Stated exercise:
Rewrite all of the following rows, requests included, and shift every coordinate in the answers by adding 51 to each number. Leave the numbers in the requests unchanged.
※
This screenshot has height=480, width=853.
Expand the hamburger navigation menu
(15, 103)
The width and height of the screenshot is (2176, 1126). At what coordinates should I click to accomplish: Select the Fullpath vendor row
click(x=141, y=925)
※
Written reply:
This screenshot has height=480, width=853.
Expand the hamburger navigation menu
(66, 154)
The width and height of the screenshot is (2176, 1126). At what coordinates should I click to accomplish: Select the Fullpath vendor row
click(x=192, y=976)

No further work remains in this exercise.